Enquanto no Brasil o governo gasta milhões de reais transformando apresentadores de programas populares em ‘embaixadores da Reforma da Previdência’, o Chile lida com o drama da capitalização da previdência e informalidade

Rua 25 de março em São Paulo em que diversos trabalhadores informais  dividem espaço com transeuntes. Capitalização da Previdência e informalidade.
Wikipedia

Já não são só as taxas de suicídios de idosos, quase miseráveis, que preocupam a sociedade e o governo chileno no presente. Agora o governo terá que equacionar também os problemas futuros: cerca de 33,5% dos trabalhadores e trabalhadoras do Chile estão no mercado informal de trabalho, sem contribuir para as próprias contas individuais de poupança, ou sua previdência pessoal.

São 2,4 milhões de trabalhadores que não têm depositado nas contas individuais da capitalização. Isso gera uma sombria expectativa para o futuro: um grande percentual da população não terá nenhum rendimento durante a velhice.  

Capitalização da Previdência e informalidade no Brasil

No Brasil, o buraco pode ser ainda mais fundo: com um mercado de trabalho em que há 45% de trabalhadores informais, é possível vislumbrar mais da metade da população passando fome no futuro.

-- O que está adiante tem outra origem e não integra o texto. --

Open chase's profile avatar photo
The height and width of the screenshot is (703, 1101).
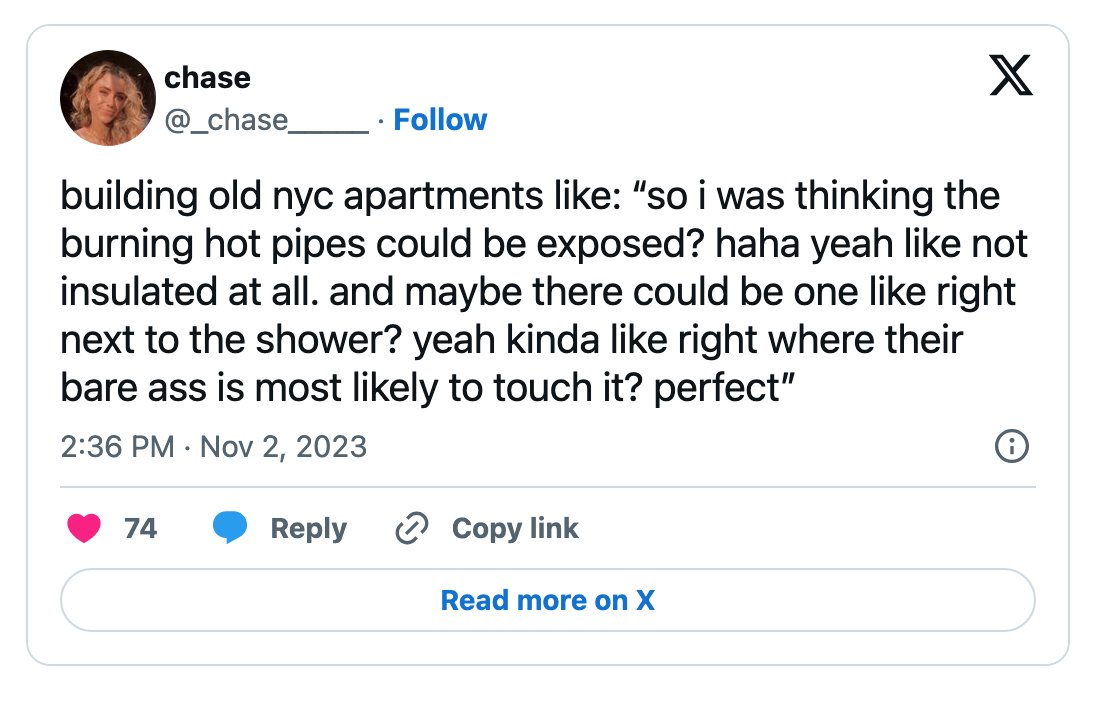tap(108, 98)
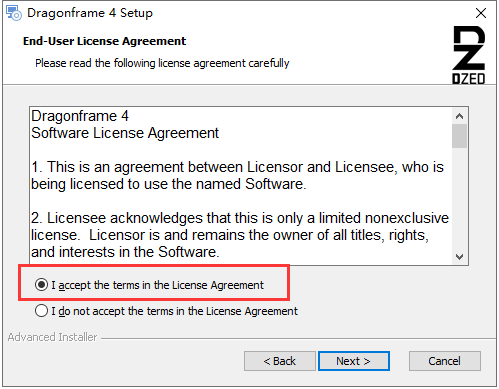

A aposentadoria dos brasileiros dinamiza, e às vezes sustenta, economias de cidades inteiras, sobretudo as menores, além de famílias. Na atual conjuntura recessiva, o “dinheirinho” dos avós sustenta netos e filhos, muitos fazendo parte do contingente de 13 milhões desempregados.

Com menos dinheiro circulando, há menos comércio, menos produção, menos empregos. Fórmula batida, porém real. Tirando da Previdência Social brasileira o caráter solidário de repartição, poderemos ver os jovens de hoje e os do futuro, completamente desalentados e uma economia cada vez mais informal, sem perspectiva de melhoria de padrão de renda, de consumo e de igualdade social.